Vous le connaissez sans doute, c’est cet ancien ministre du PQ. Celui avec la moustache. Celui qui écrit dans Le Quotidien de Chicoutimi. On l’a vu dernièrement aux Francs Tireurs et à Radio Canada. Le pauvre retraité ne va pas bien, il souffre. C’est du sérieux. Il doit s’ennuyer des congrès du PQ ou des murs bruns de l’Assemblée nationale. On ne sait pas trop. Chose certaine, il se sent persécuté, constamment. Il a peur, vraiment peur de tout et de n’importe quoi.
Il a peur des socialistes, il en voit vraiment n’importe où : chez les journalistes, les enseignants, les universitaires, les artistes, les dirigeants politiques. Pour lui, il le dit sans rire, Bill Clinton est de «gauche» (1)... Même son ancien parti, le PQ, serait «ensorcelé» - à cause des sorcières sans doute - par les idées socialistes.
Essentiellement, le parti serait contrôlé par un «véritable commando bien organisé d'experts propagandistes», le SPQ-Libre, et tout le mouvement souverainiste serait «largement contaminé la propagande socialo-communiste» (2). Et il fait une impénétrable fixation envers Lise Payette. Il parle d’elle dix millions de fois… Enfin, sur 90 articles il en parle au moins 12 fois… Il doit imaginer cette dangereuse communiste dans ses cauchemars. Dans une pièce sombre, avec Lénine et Françoise David, il la voit aiguiser sa faucille et préparer l’insurrection … Ce doit être un trouble post-traumatique ou quelque chose du genre.

• DONNÉES FOURNIES:
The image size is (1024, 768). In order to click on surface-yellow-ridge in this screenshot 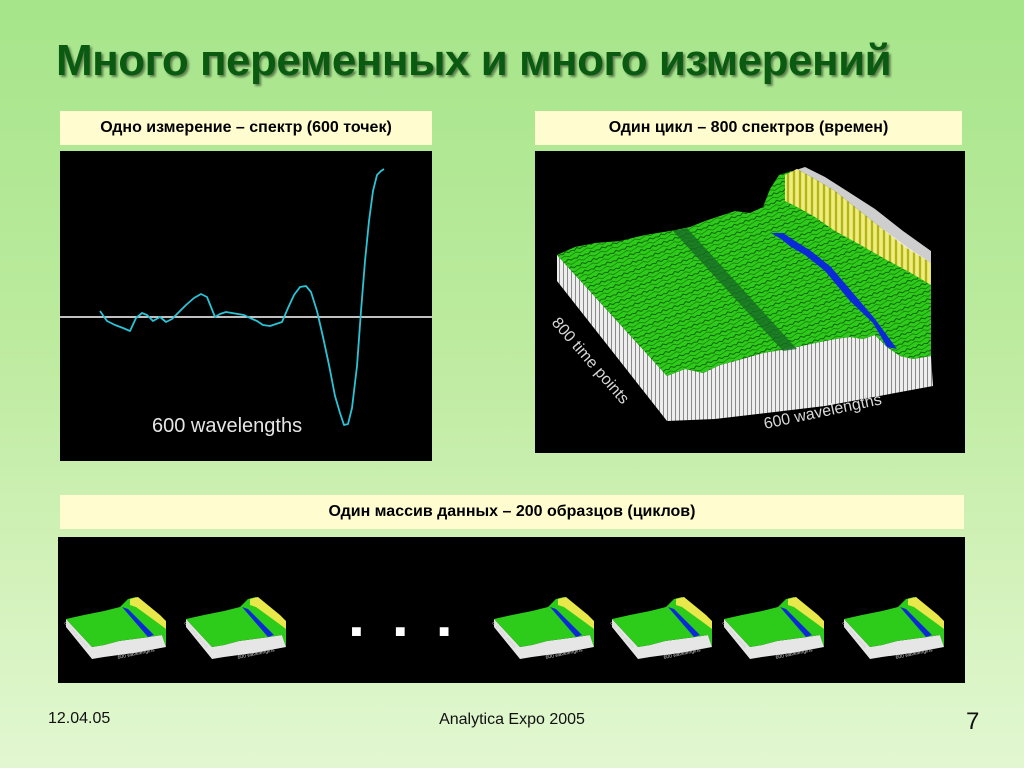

• OBJET DE LA CONSIGNE: Reproduisez intégralement le portrait de l'ancien ministre du PQ présenté plus haut, sans en modifier un seul mot.

• RÉSULTAT PRODUIT:
Vous le connaissez sans doute, c’est cet ancien ministre du PQ. Celui avec la moustache. Celui qui écrit dans Le Quotidien de Chicoutimi. On l’a vu dernièrement aux Francs Tireurs et à Radio Canada. Le pauvre retraité ne va pas bien, il souffre. C’est du sérieux. Il doit s’ennuyer des congrès du PQ ou des murs bruns de l’Assemblée nationale. On ne sait pas trop. Chose certaine, il se sent persécuté, constamment. Il a peur, vraiment peur de tout et de n’importe quoi.
Il a peur des socialistes, il en voit vraiment n’importe où : chez les journalistes, les enseignants, les universitaires, les artistes, les dirigeants politiques. Pour lui, il le dit sans rire, Bill Clinton est de «gauche» (1)... Même son ancien parti, le PQ, serait «ensorcelé» - à cause des sorcières sans doute - par les idées socialistes.
Essentiellement, le parti serait contrôlé par un «véritable commando bien organisé d'experts propagandistes», le SPQ-Libre, et tout le mouvement souverainiste serait «largement contaminé la propagande socialo-communiste» (2). Et il fait une impénétrable fixation envers Lise Payette. Il parle d’elle dix millions de fois… Enfin, sur 90 articles il en parle au moins 12 fois… Il doit imaginer cette dangereuse communiste dans ses cauchemars. Dans une pièce sombre, avec Lénine et Françoise David, il la voit aiguiser sa faucille et préparer l’insurrection … Ce doit être un trouble post-traumatique ou quelque chose du genre.